The cooperation is ongoing between the social democratic main opposition Republican People’s Party (CHP), the right-wing Good (İYİ) Party, the conservative Felicity (Saadet) Party, and the smaller Democrat Party (DP), which are in an alliance for the parliamentary elections to be held on the same day as the presidential election. The Kurdish problem-focused Peoples’ Democratic Party (HDP), which is not a member of the alliance, is also involved in ballot box security cooperation.
“As opposition parties we are concerned that there could be ballot box security problems sourcing from the government bloc,” one source stated, referring to the alliance between President Tayyip Erdoğan’s ruling Justice and Development Party (AK Parti), the Nationalist Movement Party (MHP) and the nationalist/conservative Greater Unity Party (BBP). “We believe the free will of the people must show itself in the elections by taking democratic measures, such as being careful in the casting and counting of votes.”

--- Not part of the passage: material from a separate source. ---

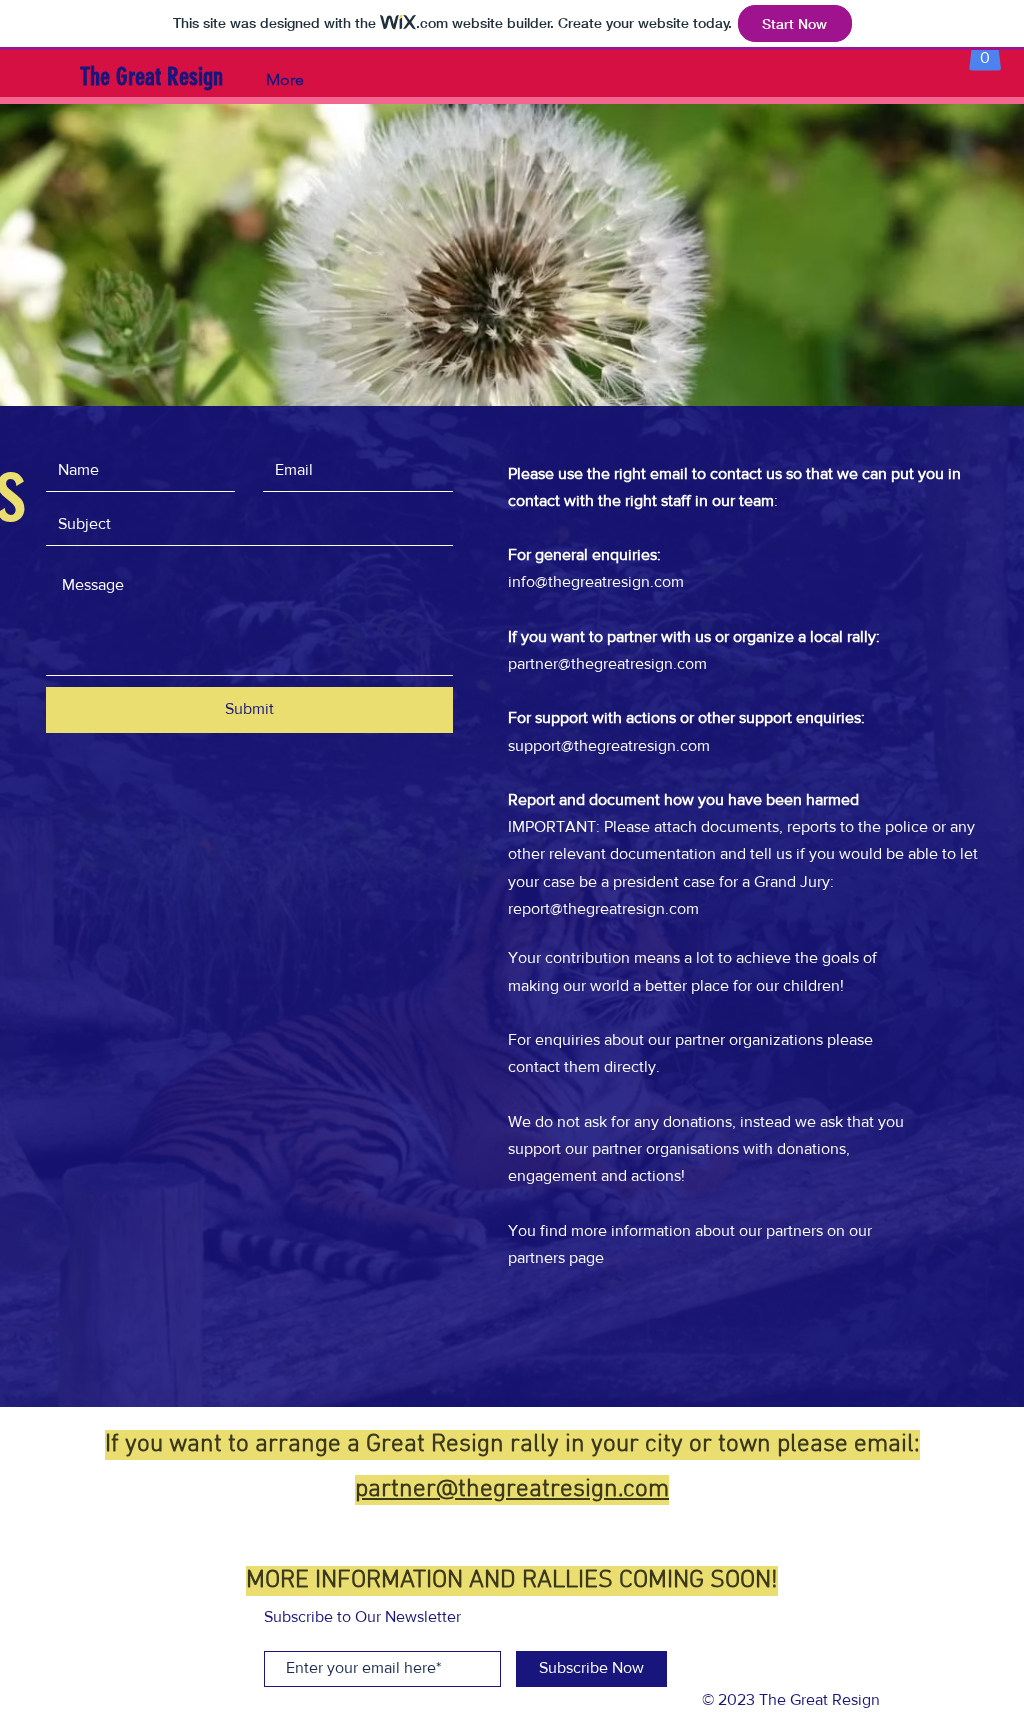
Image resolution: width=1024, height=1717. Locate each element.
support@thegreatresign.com (609, 745)
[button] (985, 50)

Meanwhile, experienced pollster Bekir Ağırdır, head of the top polling company KONDA told daily Cumhuriyet on May 11 that there was a considerable possibility of presidential elections not being completed in the first round. “The 2017 referendum for presidential powers was carried out under the state of emergency with little coverage of the ‘No’ campaign against Erdoğan in the media, and with no joint rhetoric or strategy in the ‘No’ campaign. However, the result was a very narrow win for the ‘Yes’ campaign. If the opposition bloc can develop meaningful strategies, that balance could turn the other way around.”
Ağırdır also noted that for the first time since the 2002 elections in which the AK Parti won a victory, Erdoğan and his party are in a “defensive rhetoric,” which is a “disadvantage because the AK Parti does not know how to develop defensive positions.” Despite having less public support, the opposition parties currently have more confidence. “For the time being control seems to be in the hands of the opposition parties,” Ağırdır claimed.
He thinks that if Erdoğan is not elected in the first round on June 24, the second round on July 8 will most likely be between Erdoğan and the CHP’s Muharrem İnce. Ağırdır said the rising popularity of İYİ Party leader Meral Akşener slowed down after İnce was announced as the CHP’s choice, but both Akşener and İnce have pledged that they would support each other if the presidential election goes to a second round between the top two candidates. In the event of such a second round, Ağırdır said, HDP voters are likely to determine the final result.